Almost overnight, the "human related accidents" changed from mishaps caused by very skilled but unquestioned hero captain, where skilled F.O. would have been able to prevent the crash but couldn't question the captain, into a completely new genre where there are two pilots in the cockpit neither of whom have no idea how to fly and what to do in completely normal situations.
Automation can be blamed though because it was the enabler for this. These crap pilots kind of learn how to fly, but without automation, they would create much larger number of accidents; to the point of no one daring to fly, it would be just impractical. So enter automation; as it stands, these pilots only cause an accident whenever the automation decides to let the pilot handle the situation for whatever reason, or disable automated safety features (due to sensor malfunction, for example).
Tesla Autopilot is similar. Give it to a drunk idiot and it will easily save lives by driving better, more reliably, and, more predictably than said drunk idiot. But the comparison is moot. We shouldn't let drunk idiots drive to begin with.
But they will anyway. So it's better to get them home without their involvement. A car that has no facilities at all for a human to micro-manage it would be wonderful in that sense. (and opens up a different can of worms in another)

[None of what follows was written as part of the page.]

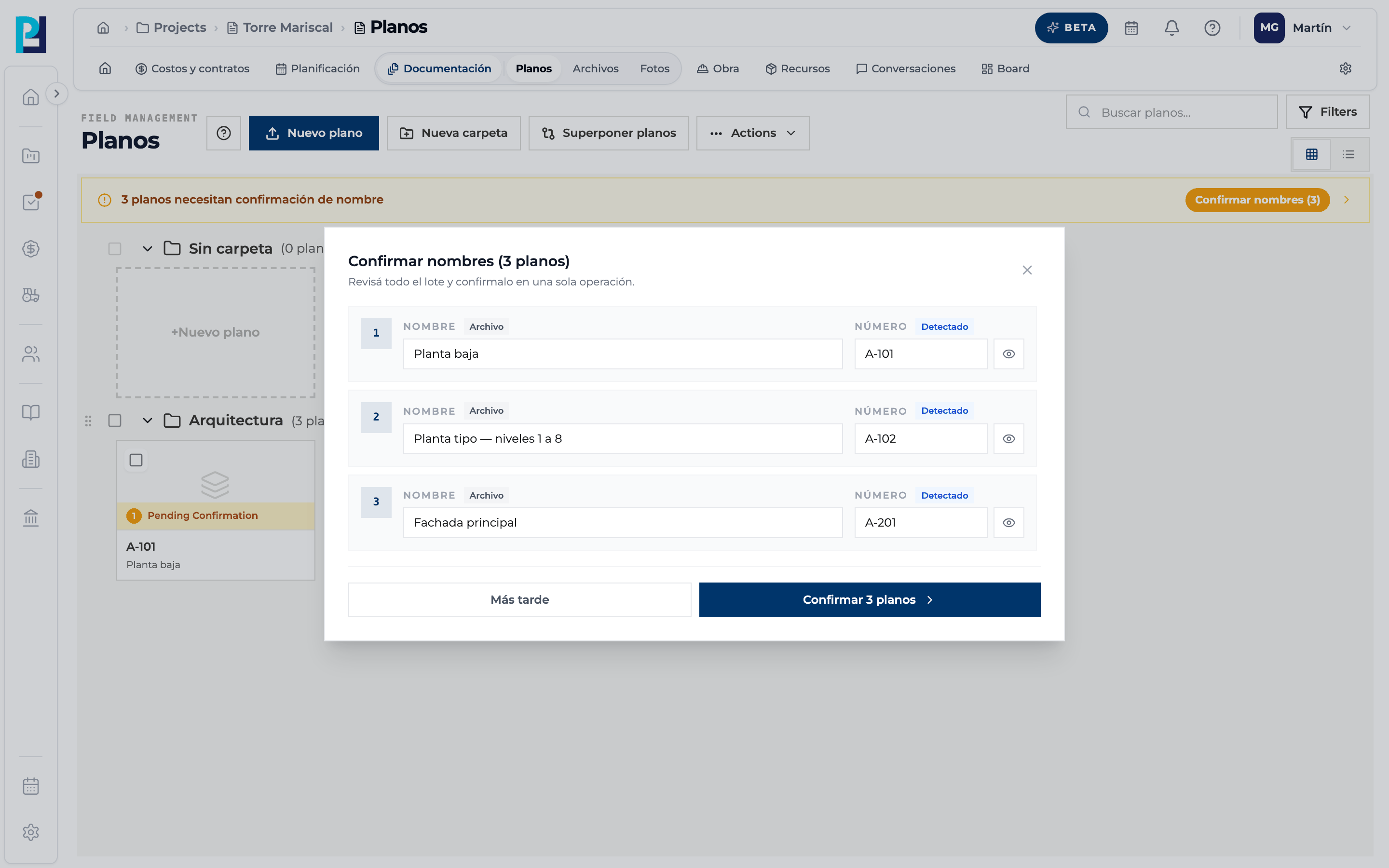
Task: Choose Más tarde to postpone
Action: coord(519,600)
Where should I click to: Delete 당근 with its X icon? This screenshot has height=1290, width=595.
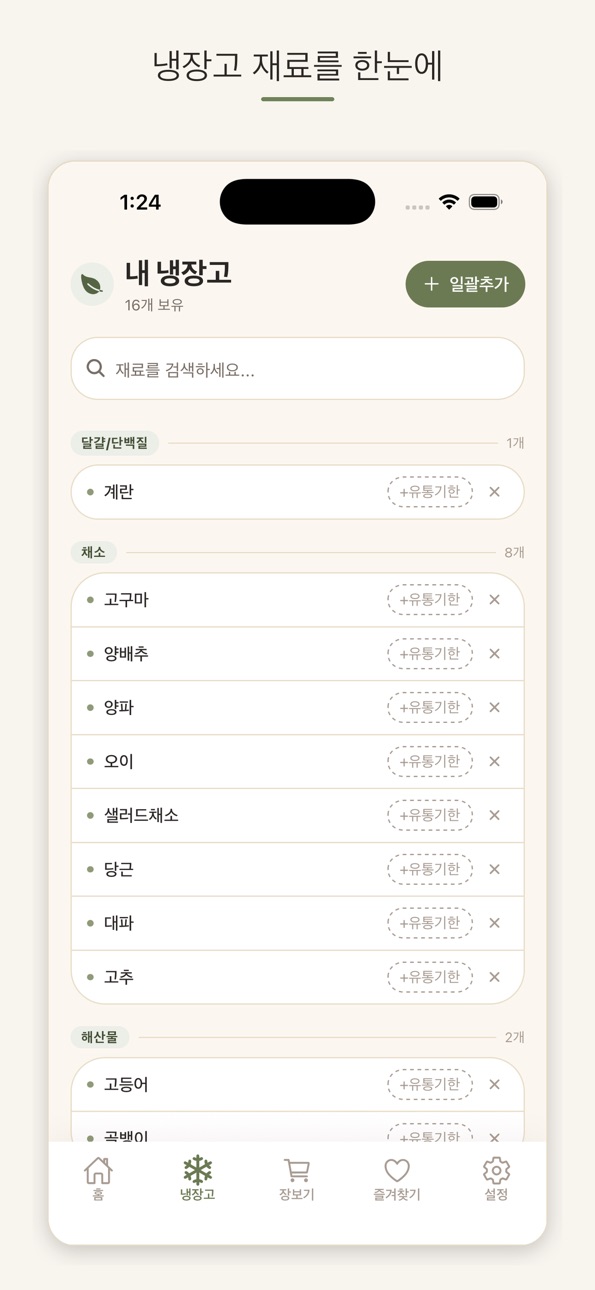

And the bean counters will continue to skimp on whatever they can, including training. So the equivalent of a "drunk pilot" will continue to exist as well.
In addition to a bunch of cheap flights, there's a shortage of skilled pilots to start with, because that generation is in the process of retiring now, and the new generation just isn't interested. It's too expensive to meet the legal standard, a lot of which comes out of their own pockets *in hopes* of getting hired somewhere. And it's not inherently exciting anymore, like it was a generation ago. So the financially prudent ones that aren't independently wealthy, do something else that's a lot less risky.
So the shortage of skill continues, which provides the motivation to automate. Change the law, not to make it easier to be allowed to hand-fly with commercial passengers, but to apply (at least) the same standard of reliability to an automated system. Possibly more. Certify the aircraft with the automation in place, as an integral part of the aircraft and as part of the certification, in a larger system that allows a swarm of them to operate with no human control whatsoever. (a lot of that system already exists, in various forms of pilot assistance) The entire process is designed to have that level of gate-to-gate reliability (or driveway-to-driveway?)
as part of the certification itself. The younger generations that only care about getting from A to B safely, *regardless of how it's done*, will get their wish.
"Automated aircraft" is not a new concept; the technology has existed for a couple of decades already to do it, and there's been a lot *more* serious engineering since then. The real problem is convincing the old-generation bureaucrats who are cognitively rigid in the old *must be human!* dogma, and don't want to make themselves irrelevant, to allow it to an extent that actually *works*.
(When these regulators were still mentally plastic, we DIDN'T have machines that could do this, and so the dogma was well founded. Not anymore.)
Because of the automation paradox, partial solutions tend to be worse than either extreme, so it's unfair to tentatively mix in just a little bit and then kill the project because the approach itself set it up to fail. Automated cars for another example: In a system that actually realizes the practical benefits of that (bumper to bumper at Mach 0.5; entry, exit, and flat interchanges at that speed; etc.), even one human that insists on manual control is going to cause the biggest pileup in history. Ruthlessly forbid manual control in such a system, and it all works smoothly.
(I remember reading a sci-fi "slice-of-life" story about a car salesperson, where the justification for the story was that an old internal-combustion truck that depended on a still in the owner's backyard, had just become illegal to drive to market because the highway in between became "automated only", and it was physically blocked from entering. Newer vehicles would automatically disable the manual controls when passing that point. The rest of the story was the process of selling a modern vehicle to this luddite while addressing their concerns. I think that author has the right understanding.)